Analytics Engineer

We are both an electricity retailer and a tech platform and we think there is no better way to address our greatest challenge, climate change, than with the combination of those two.

Through our proprietary tech platform, Kraken, we are changing the way people interact with their energy company - by making it approachable, low cost, easy-to-understand, and most importantly, 100%% renewable. We’ve distinguished ourselves by being named 2020’s Energy Provider of the Year, which highlights our commitment to exceptional customer service. In many markets we are a leading employer on Glassdoor for best places to work.

At Octopus we’re focused on making energy fair, clean, and simple for all using technology. We’re looking for an Analytics Engineer that can help us with this challenge. Our data team is developing a data platform and providing data services to inform Octopus US business strategy and operations. This data platform enables self-service of data analytics for business stakeholders as well as automation of all our data workflows from ETL jobs to ML training and prediction. The data platform team works across the whole customer domain on anything from energy load forecasting to financial and customer data modeling.

Octopus Energy is growing fast and that means lots of data that needs to be ingested, organized, analyzed and shared with the team. You’ll work across all different parts of the business to understand what our teams need and deliver data pipelines and tools to meet them. Because it’s still early days, you’ll need to be versatile and be equally comfortable building robust production ready pipelines or hacking together a quick script to run on your machine. You’ll spend most of your time engineering, but you should also enjoy analyzing data and building data interfaces like dashboards or data applications.

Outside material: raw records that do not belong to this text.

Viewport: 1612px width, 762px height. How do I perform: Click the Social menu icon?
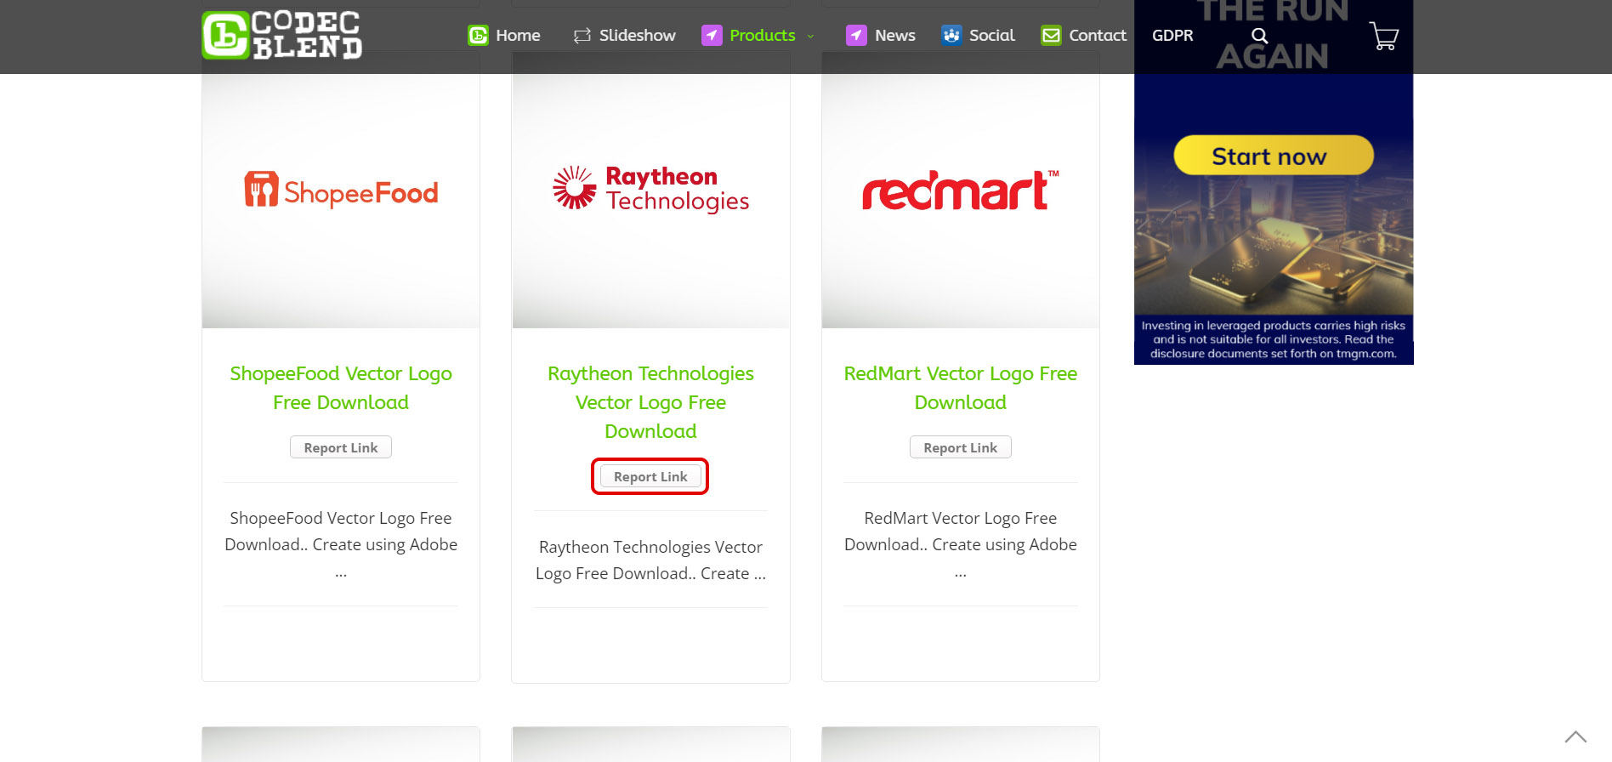(x=951, y=36)
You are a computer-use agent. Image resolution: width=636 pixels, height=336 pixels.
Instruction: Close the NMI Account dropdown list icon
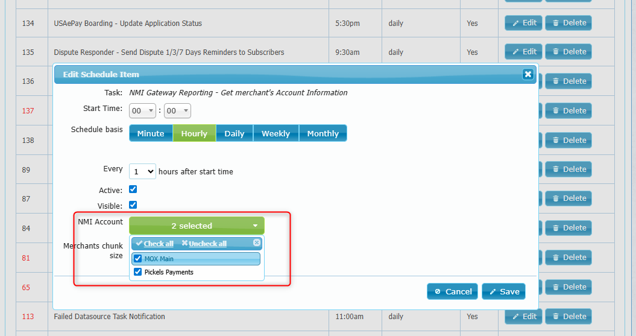[x=256, y=242]
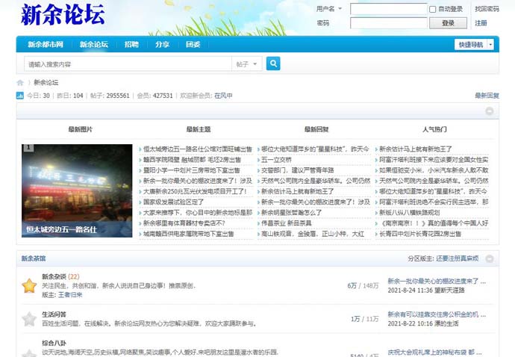Click the statistics bar chart icon
This screenshot has height=357, width=515.
coord(20,96)
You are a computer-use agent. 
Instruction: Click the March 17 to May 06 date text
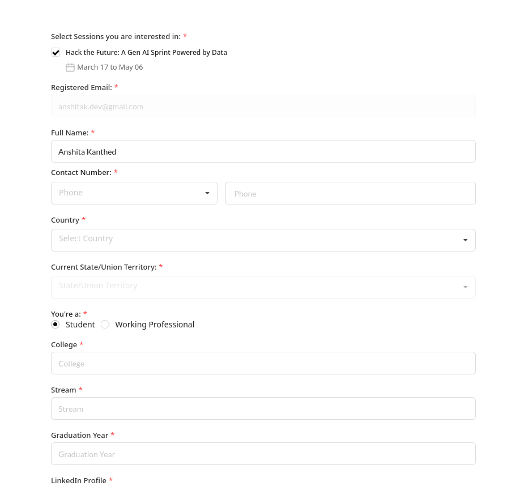coord(110,67)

You’ll be part of our global data platform team who will provide dev ops and infrastructure support as well as technical guidance. We’re building a consistent data platform across all Octopus retail businesses around the world so you’ll be part of and contribute to a global data community. This position is based in Houston, Texas.

What you'll do

Work with the data scientists, data analysts, and business stakeholders to scope out and plan new data sources and pipelines
Build, automate, deploy and maintain data models and workflows
Develop Streamlet data apps and lend a hand building and maintaining Tableau dashboards
Spearhead efforts on data monitoring and integrity to ensure accuracy of reporting.
Work with the global data platform team to deploy new tools and services into the US data environment
Participate in and contribute to our global data community
Build the infrastructure required for optimal extraction, transformation, and loading of data from a wide variety of data sources
Use an analytical, data-driven approach to drive a deep understanding of fast changing business
Build large-scale batch and real-time data pipelines with data processing frameworks

What you'll need

2+ years of experience in data engineering
First and foremost, we want our data engineers to be great software engineers with a passion for writing high quality code
It would be helpful to have experience/expertise in the following (in rough priority order):
- Python (in combination with Data Pipelines and Analytics)
- Advanced SQL knowledge and experience working with relational databases, query authoring (SQL) as well as working familiarity with a variety of databases.
- Experience modeling data for analytics - ideally experience using dbt as a modeling tool
- Experience building data pipelines in a cloud environment (ideally AWS)
- Spark
The projects will be varied and we’re looking for someone who can work autonomously and proactively to scope problems and solve and deliver pragmatic solutions
We want someone who is passionate about building great data tools for our business teams
Experience in the energy industry or enthusiasm for innovation in our energy system towards a more intelligent and clean grid are a big plus!
The ability to work alongside the team in our downtown Houston office

Our Data Platform Stack

Python as our main programming/scripting language
Kubernetes for data services and task orchestration
Airflow purely for job scheduling and tracking
Circle CI for continuous deployment
Parquet and Databricks Delta file formats on S3 for data lake storage
Spark and pandas for data processing
dbt for data modelling
Presto and SparkSQL for querying
Jupyter for data notebooks and ad-hoc analytics
Streamlit for data applications
Tableau for BI

‌